Y así partió Tabby, con capa y capucha blanca, sumamente complacida con su misión, y al llegar a casa del realista cerca de mediodía, aspiró desde lejos el apetitoso aroma de carne asada y pasteles.
Se acercó silenciosa a la puerta del fondo, atisbó por una ventanilla y alcanzó a ver a la señora Bliss y la criada, quienes, ocupadas en la cocina, no advirtieron la presencia de la pequeña espía. Esta se dirigió sin ser vista al frente de la casa, a fin de echar una ojeada general antes de entrar. Todo lo que vio confirmó sus sospechas, puesto que en la sala de guardar habían servido una mesa a todo lujo, con los jarros de plata, la mejor porcelana y el magnífico mantel de damasco que la dueña de casa reservaba para los días de fiesta. Otra ojeada por entre las lilas que crecían delante de las ventanas de la sala, le permitió ver a los desconocidos y al señor Bliss que, allí encerrados, discutían con seriedad, aunque en tono demasiado bajo para que una sola palabra alcanzara sus aguzados oídos.
"Tengo que enterarme de sus propósitos.
Estoy segura de que buscan hacernos daño, y no pienso regresar sin haberlo averiguado", pensó Tabby antes de entrar resuelta en la cocina, para ofrecer sus huevos con un cortés mensaje de la señora Hosmer.

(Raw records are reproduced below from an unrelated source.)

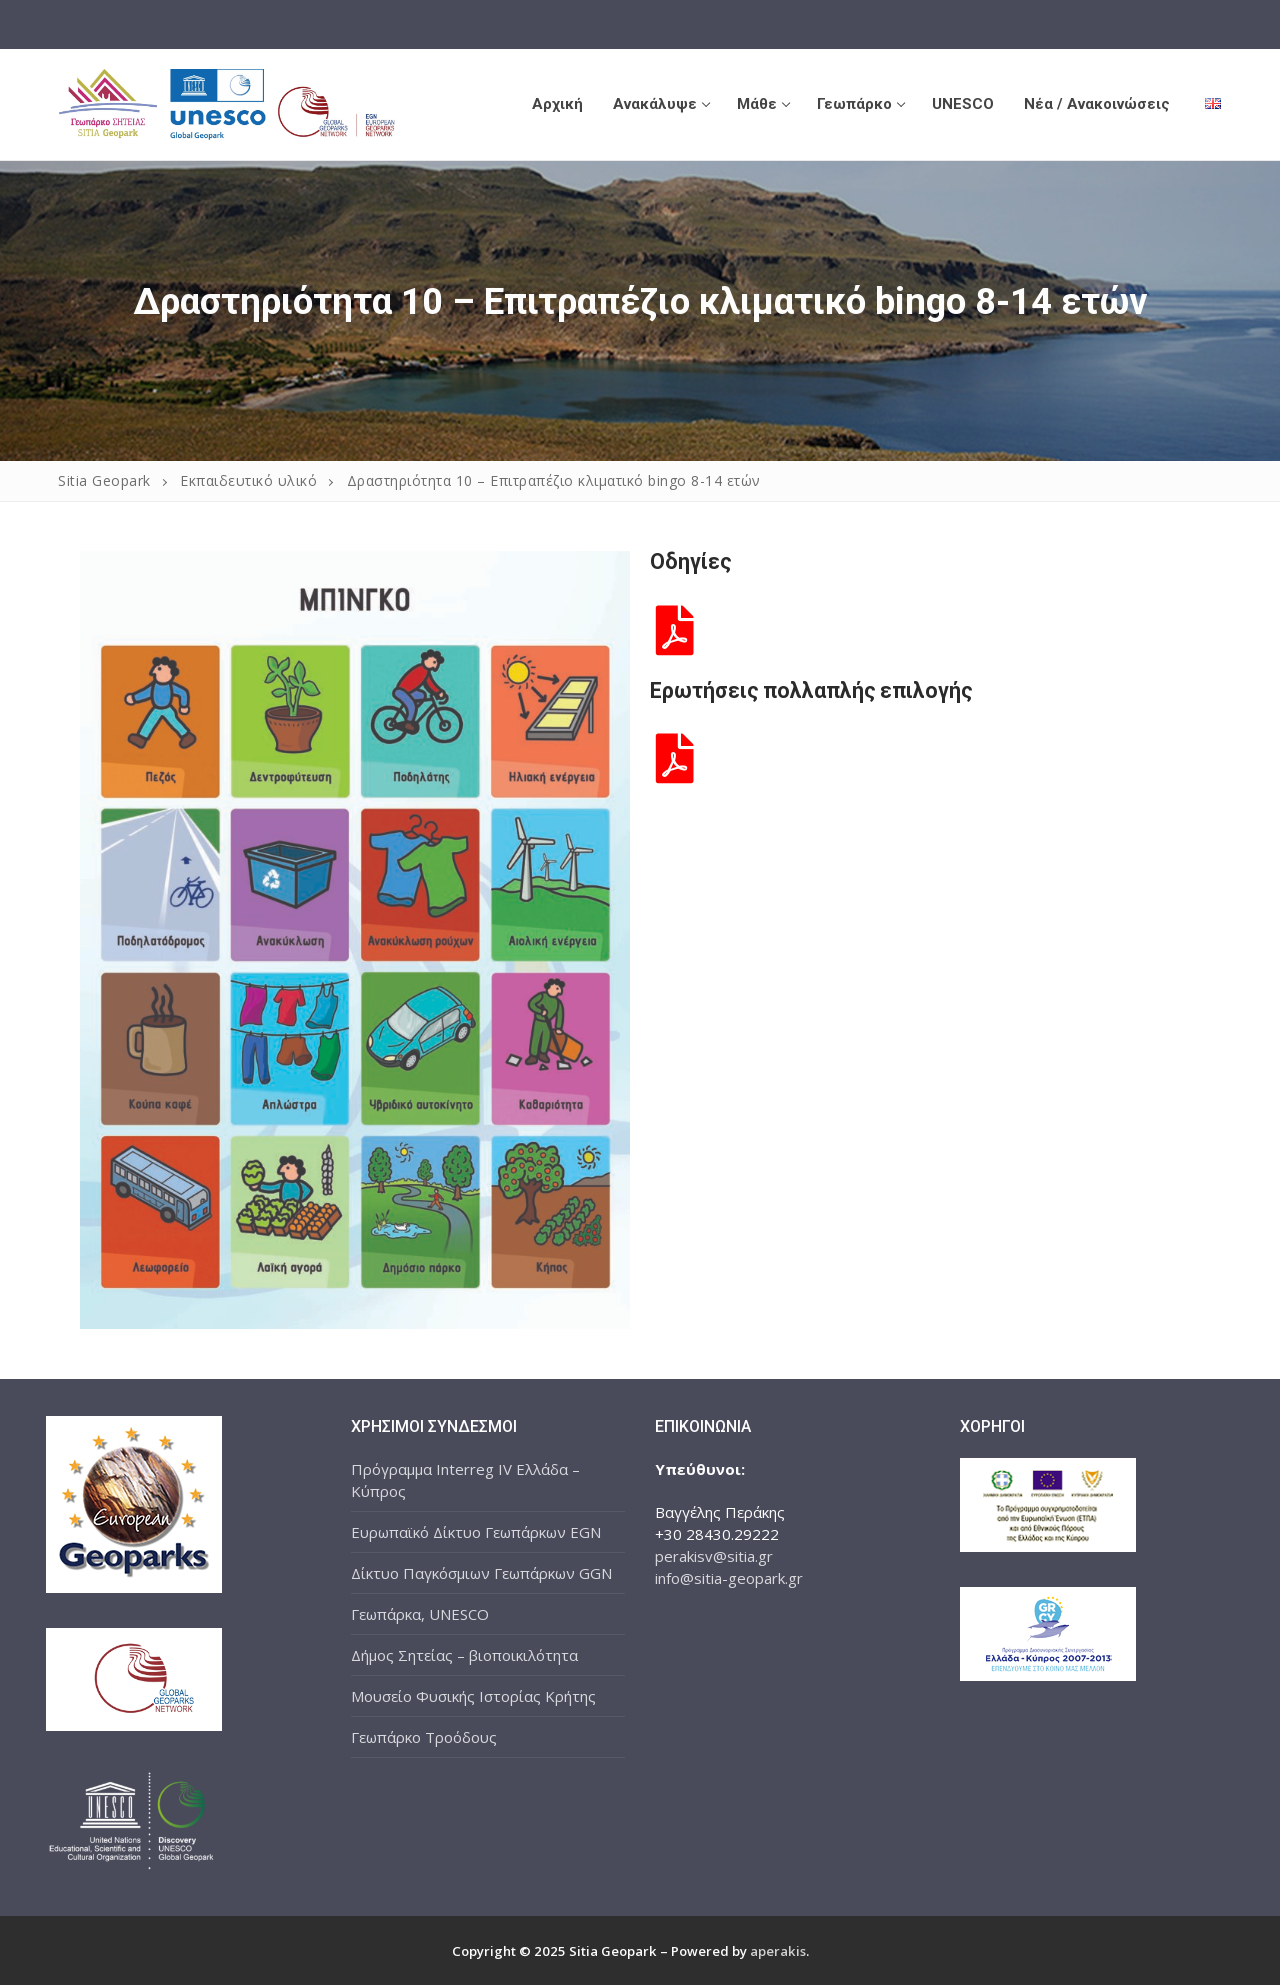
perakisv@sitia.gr (714, 1556)
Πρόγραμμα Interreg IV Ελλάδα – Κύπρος (465, 1480)
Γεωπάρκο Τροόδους (424, 1737)
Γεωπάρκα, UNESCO (420, 1614)
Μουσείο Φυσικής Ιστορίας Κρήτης (473, 1696)
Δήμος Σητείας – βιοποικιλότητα (464, 1655)
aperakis (778, 1951)
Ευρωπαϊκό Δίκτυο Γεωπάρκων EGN (476, 1532)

-Son muy bien recibidos, hija. Ya utilicé una cantidad para mis flanes y me harán falta más para el licor... Tenemos visitantes inesperados a cenar, por eso estoy tan aturrullada declaró la señora Bliss, quien aparentaba estar preocupada por algo más que la cena, y que en su confusión olvidó sorprenderse ante el insólito regalo, puesto que los vecinos los evitaban, y la pobre mujer pasaba muchas ansiedades a causa de su marido y la división de la familia : un hermano era realista, el otro rebelde.
-¿Puedo ayudarla, señora? Según dice tía Hitty, soy experta en esto de batir huevos. Estoy cansada y no me vendría mal sentarme un poco, si no estorbo -sugirió Tabby, resuelta a descubrir algo antes de partir.